Uma luva imensa parece abater-se sobre a totalidade do corpo, colonizando a respiração. Há um instante em que o chão parece escapar sob os pés, como se as marés tivessem sido extintas ou o ocaso da véspera tivesse sido terminal. Não se percebe de onde dimana a luva imensa, nem o que a fez escolher aquele lugar e as pessoas que ali se encontravam.

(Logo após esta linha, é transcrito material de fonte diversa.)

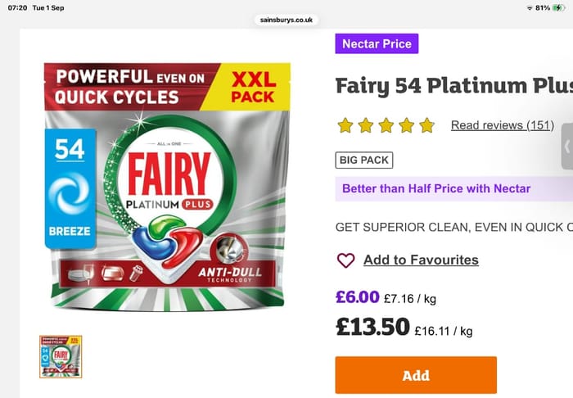Open Read reviews (151) link
The image size is (573, 398).
coord(503,125)
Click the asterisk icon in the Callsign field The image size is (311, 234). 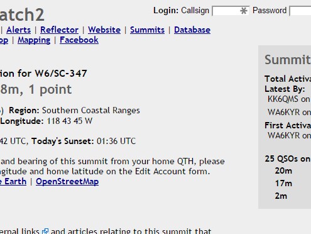tap(244, 11)
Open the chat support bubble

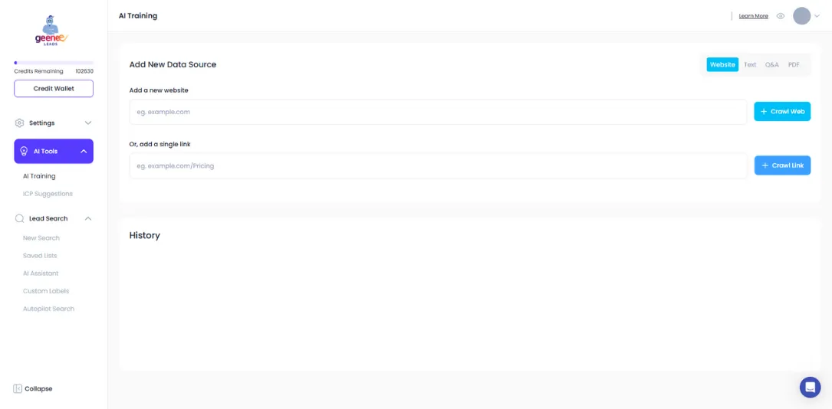[810, 387]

O medo depressa medra no expoente pálido da suspensão de tudo. Pressente-se, o medo. É como se viesse de véspera, vestindo um rosto anónimo, acautelando um medo maior que se anuncia para o dia seguinte. Um medo por dentro do medo. O medo inaugural adverte para o medo maior, o que está por vir. Mas o único medo que se identifica é o primeiro: um mero medo instrumental, porque entreabre as portas a um medo que medra numa catástrofe de maiores proporções. O verdadeiro medo é o que está prometido. O medo inicial é apenas o medo de ter medo do medo que está pressentido.

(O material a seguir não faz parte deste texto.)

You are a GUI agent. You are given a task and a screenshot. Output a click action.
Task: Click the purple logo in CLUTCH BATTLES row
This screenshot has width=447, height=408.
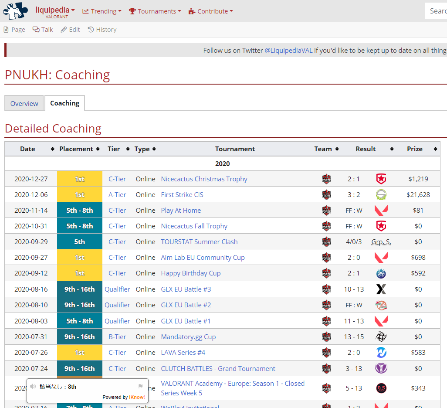381,368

Foi então que se alcançou como o telescópio de medos é extemporâneo. Os medos estão em linha, obedecendo a uma cronologia apenas pressagiada. O segundo medo – o medo axial – não é adquirido. Pode acontecer que seja um ardil do medo instrumental, apenas para ter palco. Ele que, de outro modo, enquanto mero medo instrumental, não passa de um figurante na escala dos medos. É um medo domável. Para ganhar palco, precisa de anunciar de véspera que um medo dantesco está para chegar. E alimenta-se desse oráculo, entoado à guisa de rumor, para encorpar na escala dos medos.

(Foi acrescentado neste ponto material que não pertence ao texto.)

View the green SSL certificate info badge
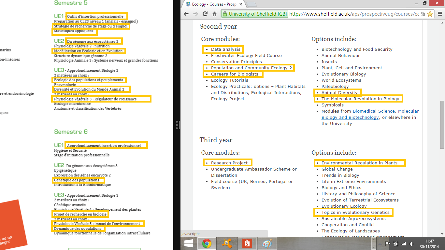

Quem está por fora não consegue pesar a linhagem do medo instrumental. Não lhe conhece os pergaminhos – não sabe se é fidedigno e se a sua confiabilidade atesta a ameaça anunciada de véspera. E também pode ocorrer que a definição de véspera seja elástica: será a véspera de um dia destes, para o futuro, só para cravar fundo as esporas do medo pela indeterminação da sua ocorrência, trazendo constantemente pela trela os que são tomados pelo medo do medo futuro.
Ou pode apenas simplesmente esboçar-se uma solução para a apoplexia dominante, não dando ouvidos às bocas que tartamudeiam promessas de medo avulsas.